WARNING: This post contains strong adult language (you know, swearing) and may not be suitable for some readers. Reader discretion is advised!

It has been proven that people who swear a lot are more intelligent, honest, and a enjoy a whole host of other health benefits. Holy shit! Why wouldn’t we swear?! Well… when you want your ad to run on Facebook, for one.

Facebook has a pretty low tolerance for swearing. And by “low” I mean “no”… I mean no tolerance for swearing. In ads at least. You can swear your fucking brains out in a regular post, but if you want to Buzz it, you gotta clean it up. Here is their policy on the matter:

Ads must not contain profanity or bad grammar and punctuation. Symbols, numbers and letters must be used properly without the intention of circumventing our ad review process or other enforcement systems.


The first part covers profanity, simple enough. Bad grammar and punctuation? I don’t know how they are policing that. It seems they put that in there just to cover their butt. We know (or at least we think we know) that Facebook uses algorithms as the first line of defense to check for advertising policy transgressions. Profanity is a pretty simple thing for a computer to scan for.

Now I’ve heard arguments both for and against using profanity in your marketing efforts. Either side may or may not have valid points. Whatever side you might fall on, I don’t care. Frankly, I curse like a voodoo witch who just stubbed her toe, but that’s me. The fact of the matter is Facebook doesn’t like profanity – and they make the rules. You don’t like the rules? You’re going to have to find another place to swear.

At Buzz Frenzy we handle appeals for customers when Facebook disapproves an ad (no charge, no worries) so we see what people are trying to slip past the algorithms. Regardless of how much we tell people it isn’t going to work, they still give it a shot Here are some of the top curse words that people still try to get past the robot bouncers.


This is the greatest of all of the swear words, not just the F-word, but the F-Bomb. It can be used as a noun, a verb, an adjective, an interjection, or an adverb. It is so versatile that the sentence “the fucking fuck fucking fucked up our fucking plan… Fuck!” is a totally legitimate and comprehensible string of words. The F-Bomb is such a useful word that people still try to drop it into their advertising copy.

That’s never going to fucking work.


This is not quite as useful as “fuck” but is still used quite a bit. Interestingly its meaning changes dramatically when “the” is placed before it. “This is shit” = bad. “This is the shit” = good. I have a feeling it is the positive connotation that causes people to be adding it to their marketing messages.

I also have a pet theory: Shit > Crap > Poop. Meaning that if you are talking about the literal definition of the word, you will never get away with “shit”, you might get away with “crap”, and you’ll probably get away with “poop”. But this is just a theory and has not been validated in any way.

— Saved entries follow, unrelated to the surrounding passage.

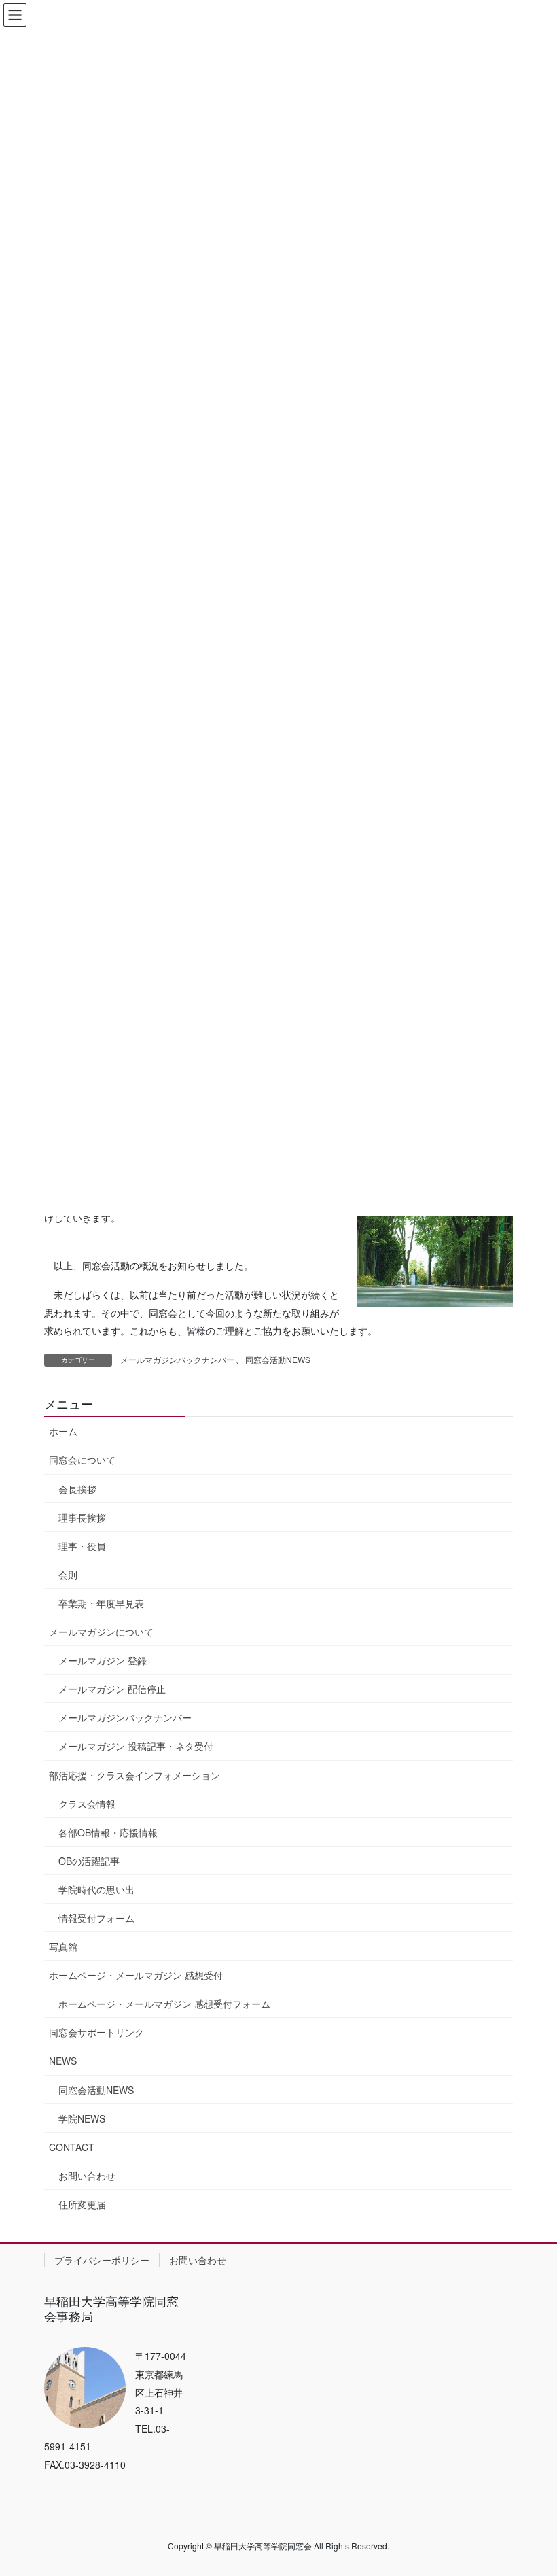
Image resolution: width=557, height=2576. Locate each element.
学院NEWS (81, 2118)
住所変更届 (82, 2204)
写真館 (63, 1946)
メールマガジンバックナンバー (177, 1359)
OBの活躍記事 (89, 1861)
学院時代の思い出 (96, 1889)
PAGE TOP (531, 2485)
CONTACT (71, 2147)
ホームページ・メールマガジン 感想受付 (136, 1975)
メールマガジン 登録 (102, 1660)
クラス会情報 (86, 1803)
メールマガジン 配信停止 (112, 1689)
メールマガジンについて (101, 1631)
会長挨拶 (77, 1489)
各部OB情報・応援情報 (108, 1832)
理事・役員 (82, 1546)
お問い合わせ (86, 2175)
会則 (67, 1574)
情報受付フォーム (96, 1918)
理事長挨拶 (82, 1517)
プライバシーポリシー (101, 2260)
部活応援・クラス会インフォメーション (134, 1775)
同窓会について (82, 1459)
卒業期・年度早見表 (101, 1603)
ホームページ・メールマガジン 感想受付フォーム (164, 2003)
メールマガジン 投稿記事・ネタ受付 (135, 1746)
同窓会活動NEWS (277, 1359)
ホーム (63, 1431)
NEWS (63, 2060)
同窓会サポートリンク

This one, by comparison, seems pretty tame but, regardless of how you may curse the rule-makers, it is still a profanity. Damn it!


I love the second part of the policy, “Symbols, numbers and letters must be used properly without the intention of circumventing our ad review process or other enforcement systems” because it recognizes that we human beings, when not allowed to do something, will try our best to get around it.

How does that manifest itself when we want to swear?

F*CK, F**K, & F***

No matter how many asterisks you put in it, it’s still Fuck. And, sadly, it’s pretty easy for a robot to figure that out.


Classic. And that’s why it will never get past the robots.


Ooh, very clever. Unfortunately you are not the first person to try and spell it this way. You lose. Robots win.

Here are some other fine curse words that you should not put into your buzzed posts, spelled correctly or otherwise:

bitch, crap, piss, dick, cock, pussy, asshole, bastard, slut, and douche

I would have put more, but this is the only reference I could find to the most widely used swear words on Facebook. But I’m sure you know a swear word when you see one.


So when it comes to swearing on Facebook advertisements you are SOL. The robot gatekeepers are pretty good at sniffing it out and getting better every day. So what’s a true-blue potty mouth to do?

Like I mentioned before, I am a swearer, a utilizer of profanity. What I do is write out my copy with all of the attendant cursing in tact. Just let it flow. Then, when I have it out of my system, I’ll go back and clean up the filth with shiny, non-offensive words. So the sentence from earlier:

The fucking fuck fucking fucked up our fucking plan… Fuck!


The boneheaded blowhard inadvertently ruined our perfect plan… Alas!

While not as colorful, it will definitely sneak past those fucking robots.